= Article =
## Begin

Tim Bajarin is the President of Creative Strategies, Inc. He is recognized as one of the leading industry consultants, analysts and futurists covering the field of personal computers and consumer technology. Mr. Bajarin has been with Creative Strategies since 1981 and has served as a consultant to most of the leading hardware and software vendors in the industry including IBM, Apple, Xerox, Compaq, Dell, AT&T, Microsoft, Polaroid, Lotus, Epson, Toshiba and numerous others.

36 thoughts on “Only Apple, Yes, But Only Tim as Well”

  1. As anyone who has read any of my posts can tell, I’m a huge Apple critic, and even I can tell a difference in the company’s posture, for the better, under Cook. The behavior on the other hand…

    Your relay of Gruber’s message is appreciated.

    “Apple wants you to buy iPhones, iPads, and Macs. And if you don’t, you’re out in the cold.”

    Gruber’s right, but it’s not necessarily IMO a good thing in all ways. It’s got a “if your not with us, you’re against us” feel to it. If Apple can’t deliver it, or doesn’t deem it worthy, the user doesn’t get it. It’s a “company first” not a “customer first” position.

    This “vertical integration” is synonymous with “Apple is your MANDATORY IT department”, and it’s the “mandatory” part that gives me hives. Anyway, one company can’t do it all, but the user deserves it all if they choose. If they don’t, well, no one forces you to “salt your soup”. You can have it as is.

    Much has been said, correctly, about MS’s bundling of IE during the anti-trust years. That pales in comparison to a single, mandatory, Apple owned store on iOS. You could argue that Apple is not a monopoly, but once you buy in, it is. It also doesn’t make the practice any less distasteful even if it’s legal. I think the press needs to stress this, almost as a standard disclaimer, as much as they correctly did the “640 K limit” back in the day.

## End

= Task set =
a. Check each statement against the Apple excerpt and answer yes or no, quoting the words from the excerpt that decide it.
(i) Tim Bajarin joined Creative Strategies in 1981.
(ii) The commenter describes themself as a strong supporter of Apple.
(iii) The commenter calls Apple's stance a "customer first" position.
b. Turn the paragraph of the Apple excerpt that begins "Much has been said, correctly" into a bulleted list that keeps its main points.
c. Answer these questions from the Apple excerpt, one line each:
(i) Tim Bajarin is president of which company?
(ii) Whose message does the commenter thank the author for relaying?
(iii) According to the commenter, "vertical integration" is synonymous with what?

= Information supplied =
## Begin

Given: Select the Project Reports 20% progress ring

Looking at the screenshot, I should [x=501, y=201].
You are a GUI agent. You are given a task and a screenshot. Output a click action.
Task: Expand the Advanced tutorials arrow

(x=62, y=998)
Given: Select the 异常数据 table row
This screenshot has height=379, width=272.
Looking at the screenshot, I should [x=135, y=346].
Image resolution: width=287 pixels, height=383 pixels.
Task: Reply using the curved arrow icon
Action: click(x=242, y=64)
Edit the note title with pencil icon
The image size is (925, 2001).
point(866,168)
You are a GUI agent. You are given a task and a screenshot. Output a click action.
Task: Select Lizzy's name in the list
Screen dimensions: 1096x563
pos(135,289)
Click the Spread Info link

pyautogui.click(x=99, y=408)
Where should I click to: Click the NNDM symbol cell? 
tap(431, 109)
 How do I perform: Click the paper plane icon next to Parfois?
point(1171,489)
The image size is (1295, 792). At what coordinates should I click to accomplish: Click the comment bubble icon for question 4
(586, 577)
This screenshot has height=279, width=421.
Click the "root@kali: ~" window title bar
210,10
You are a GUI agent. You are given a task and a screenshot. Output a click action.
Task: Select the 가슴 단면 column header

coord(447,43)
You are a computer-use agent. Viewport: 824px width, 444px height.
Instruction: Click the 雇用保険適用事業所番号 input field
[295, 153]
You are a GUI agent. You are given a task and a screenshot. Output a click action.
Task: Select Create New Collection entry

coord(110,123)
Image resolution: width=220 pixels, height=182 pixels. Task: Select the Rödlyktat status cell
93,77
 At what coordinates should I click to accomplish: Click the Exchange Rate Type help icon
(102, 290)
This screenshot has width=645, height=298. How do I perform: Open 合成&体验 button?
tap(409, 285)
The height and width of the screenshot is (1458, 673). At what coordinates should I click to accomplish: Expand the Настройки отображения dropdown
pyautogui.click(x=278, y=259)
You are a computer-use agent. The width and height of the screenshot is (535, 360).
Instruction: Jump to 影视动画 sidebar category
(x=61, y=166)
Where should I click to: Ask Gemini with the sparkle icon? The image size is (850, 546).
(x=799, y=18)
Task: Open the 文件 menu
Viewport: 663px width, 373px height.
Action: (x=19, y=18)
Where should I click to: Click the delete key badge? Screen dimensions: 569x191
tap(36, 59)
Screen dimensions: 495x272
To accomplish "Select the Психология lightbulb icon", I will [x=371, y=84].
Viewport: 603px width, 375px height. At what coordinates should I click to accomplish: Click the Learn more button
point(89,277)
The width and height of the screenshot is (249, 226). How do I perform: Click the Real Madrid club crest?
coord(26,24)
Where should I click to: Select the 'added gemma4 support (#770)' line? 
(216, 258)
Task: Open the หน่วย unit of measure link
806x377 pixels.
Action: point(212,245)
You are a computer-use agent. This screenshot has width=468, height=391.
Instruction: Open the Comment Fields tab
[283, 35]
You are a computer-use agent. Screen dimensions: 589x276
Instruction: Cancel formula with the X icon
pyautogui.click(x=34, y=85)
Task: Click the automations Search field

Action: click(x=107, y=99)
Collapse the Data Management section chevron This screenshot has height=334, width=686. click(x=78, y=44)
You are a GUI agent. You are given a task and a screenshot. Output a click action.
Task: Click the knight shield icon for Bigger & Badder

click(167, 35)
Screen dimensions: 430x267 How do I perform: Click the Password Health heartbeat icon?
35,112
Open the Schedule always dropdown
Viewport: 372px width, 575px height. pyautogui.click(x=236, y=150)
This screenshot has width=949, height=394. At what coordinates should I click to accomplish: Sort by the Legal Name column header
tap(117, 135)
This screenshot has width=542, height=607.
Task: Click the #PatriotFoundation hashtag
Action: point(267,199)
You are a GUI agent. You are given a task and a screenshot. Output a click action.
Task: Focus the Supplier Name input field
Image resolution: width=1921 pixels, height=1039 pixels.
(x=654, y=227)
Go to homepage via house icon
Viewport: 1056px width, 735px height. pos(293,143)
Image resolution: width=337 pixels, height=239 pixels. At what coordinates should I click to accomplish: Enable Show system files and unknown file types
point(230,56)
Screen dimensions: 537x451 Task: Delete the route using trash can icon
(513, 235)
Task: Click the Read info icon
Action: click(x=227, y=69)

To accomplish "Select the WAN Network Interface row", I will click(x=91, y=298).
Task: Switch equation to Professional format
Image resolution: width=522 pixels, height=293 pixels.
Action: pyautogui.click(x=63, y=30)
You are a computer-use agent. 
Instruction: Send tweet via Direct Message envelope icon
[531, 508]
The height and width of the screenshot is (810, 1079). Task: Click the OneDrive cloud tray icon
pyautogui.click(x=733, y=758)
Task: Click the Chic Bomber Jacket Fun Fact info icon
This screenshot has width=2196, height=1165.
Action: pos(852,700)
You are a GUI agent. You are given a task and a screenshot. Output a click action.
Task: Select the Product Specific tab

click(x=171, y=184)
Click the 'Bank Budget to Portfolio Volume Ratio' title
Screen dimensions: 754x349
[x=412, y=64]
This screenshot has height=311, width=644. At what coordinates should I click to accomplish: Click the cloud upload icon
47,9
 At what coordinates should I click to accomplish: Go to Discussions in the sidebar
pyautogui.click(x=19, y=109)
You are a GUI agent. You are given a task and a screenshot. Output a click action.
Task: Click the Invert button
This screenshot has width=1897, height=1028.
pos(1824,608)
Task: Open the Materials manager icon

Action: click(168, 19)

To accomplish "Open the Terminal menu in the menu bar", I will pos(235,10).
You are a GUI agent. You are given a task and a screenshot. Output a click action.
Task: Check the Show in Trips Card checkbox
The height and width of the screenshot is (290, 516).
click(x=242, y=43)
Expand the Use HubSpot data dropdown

## End

= Solutions to the tasks =
a.
(i) Yes: "Mr. Bajarin has been with Creative Strategies since 1981"
(ii) No: "I’m a huge Apple critic"
(iii) No: "It’s a “company first” not a “customer first” position."

b.
- Microsoft's bundling of IE during the anti-trust years was rightly criticized.
- A single, mandatory, Apple-owned store on iOS is far worse by comparison.
- Apple may not be a monopoly, but once you buy in, it is one.
- The practice is still distasteful even if it is legal.
- The press should stress this almost as a standard disclaimer, as it once did the "640 K limit."

c.
(i) Creative Strategies, Inc.
(ii) Gruber's.
(iii) "Apple is your MANDATORY IT department."